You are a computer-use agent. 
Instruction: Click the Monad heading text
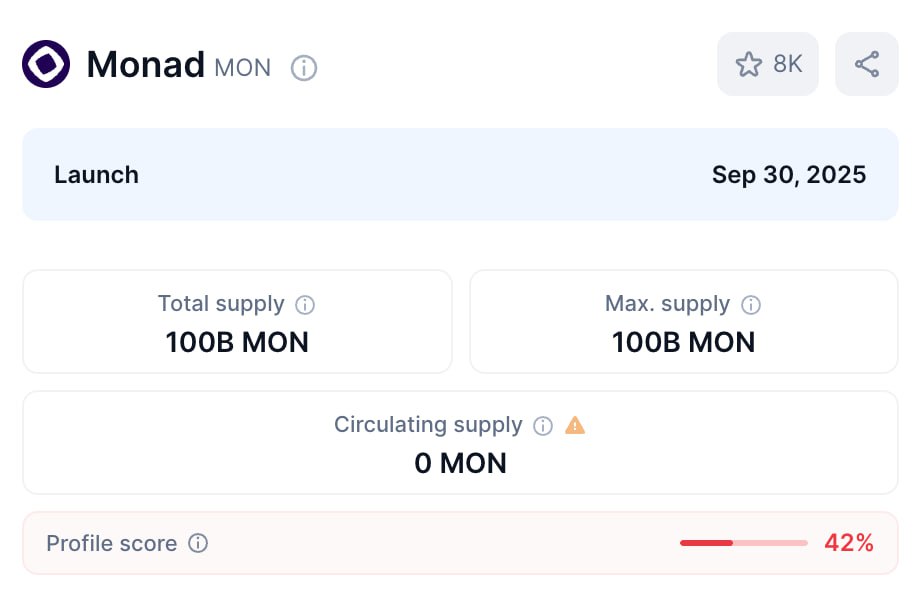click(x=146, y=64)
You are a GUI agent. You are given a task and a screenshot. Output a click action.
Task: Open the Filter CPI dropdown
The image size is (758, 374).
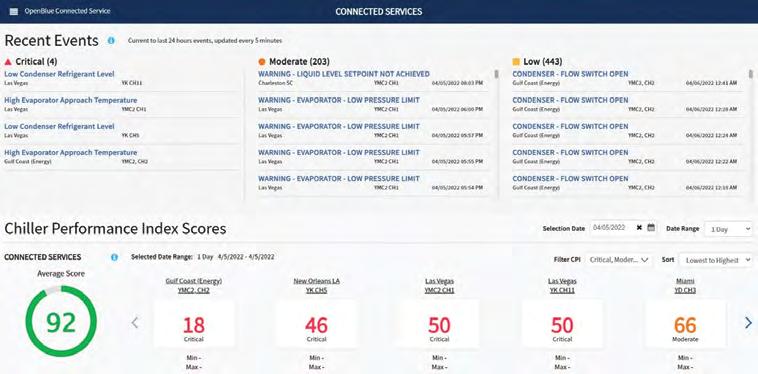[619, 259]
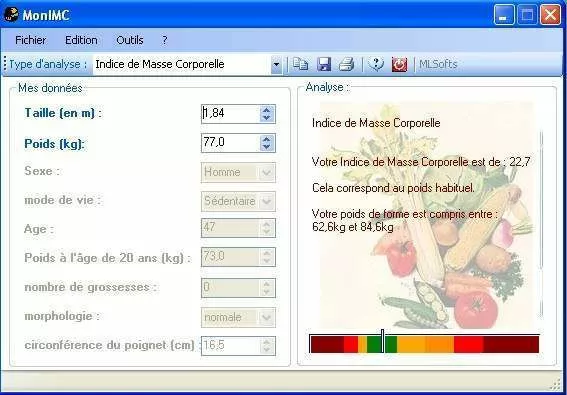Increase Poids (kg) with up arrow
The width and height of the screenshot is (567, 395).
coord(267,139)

....

▶ [Problem]
"agent" is the string to look for; please copy every line of the records above where it appears.

▶ [Answer to this task]
You are a computer-use agent. 
You are a GUI agent. You are given a task and a screenshot. Output a click action.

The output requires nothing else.